First, we decided to open up Instapaper and hunt for any clue that the service was actually copying user data. When we opened the application, we didn’t realize that we had a URL copied to the clipboard. As such, we were shocked when the following dialog box appeared:
Yes, without even searching for the privacy breach, or sniffing the data, we found the problem. Not only does Instapaper have the gall to copy data from the clipboard (nevermind that copying data is the purpose of the clipboard!), but he shoves it into our face.
When asked for comment, an Instapaper representative made it clear that this privacy breach was “unintentional”, and that they would be “making it right” in the future. The full statement is as follows:
I’m So Sorry.
While “Add URL” feature was implemented to help users of Instapaper, we now understand that it was wrong to simplify the lives of the users. In a future update to Instapaper, we will be changing how this works. In order to avoid confusion, everytime you open the application, you will be asked if you wish to give Instapaper access to the clipboard. Once granted, you will be prompted again to make sure that you clicked the right button on the previous dialog. Finally, you will be asked if you will permit Instapaper to look at the clipboard and copy the data.
As with most privacy breaches, it will be hard to ever trust Instapaper again. Privacy breaches are something to be taken seriously, as Dave Winer never fails to point out. Not only do they have access to our…reading data…but also they can see…our clipboard…
Wait a minute.
Maybe we’ve gone too far. Maybe we’ve reached the point where when an application looks at our data to simplify our lives, we should be grateful that we didn’t have to spend 10 minutes figuring out how to use a certain feature.
In the end, yes, applications can mis-use our data. That said, if an Android application wants to look at my photos, I’d appreciate being asked, but I also don’t care that much. If someone does something nefarious with my data, they will eventually be caught, and I trust Google and Apple to institute measures to stop it from happening again, if it turns out to be something important.
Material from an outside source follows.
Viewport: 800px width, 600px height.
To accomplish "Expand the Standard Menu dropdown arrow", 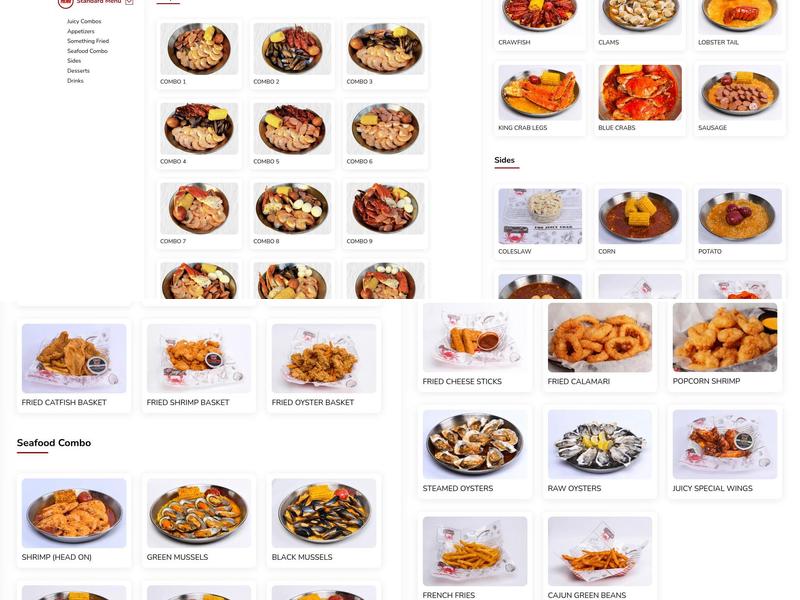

That’s what the Internet is based upon. Trust. Trust in larger technology companies, in the developers, and in each other. Sure, that trust can be breached now and again with less-than-honest developers and profit-obsessed companies. In the view of the larger picture, though, think of all of the services that you use that actually don’t do anything wrong with your data. Yes, they do things without asking your permission. In the end though, they do it to simplify your life.
So let’s cut people some slack. Let’s not just assume that Google wants to see your photos, and that Apple wants the phone number of your 10 year old nephew, and that Path wants to have every address ever in their possession. Sometimes companies should be clearer in how they operate, but overall, they’re trying to create products that help people.
[Thanks to Instapaper for being a good sport.]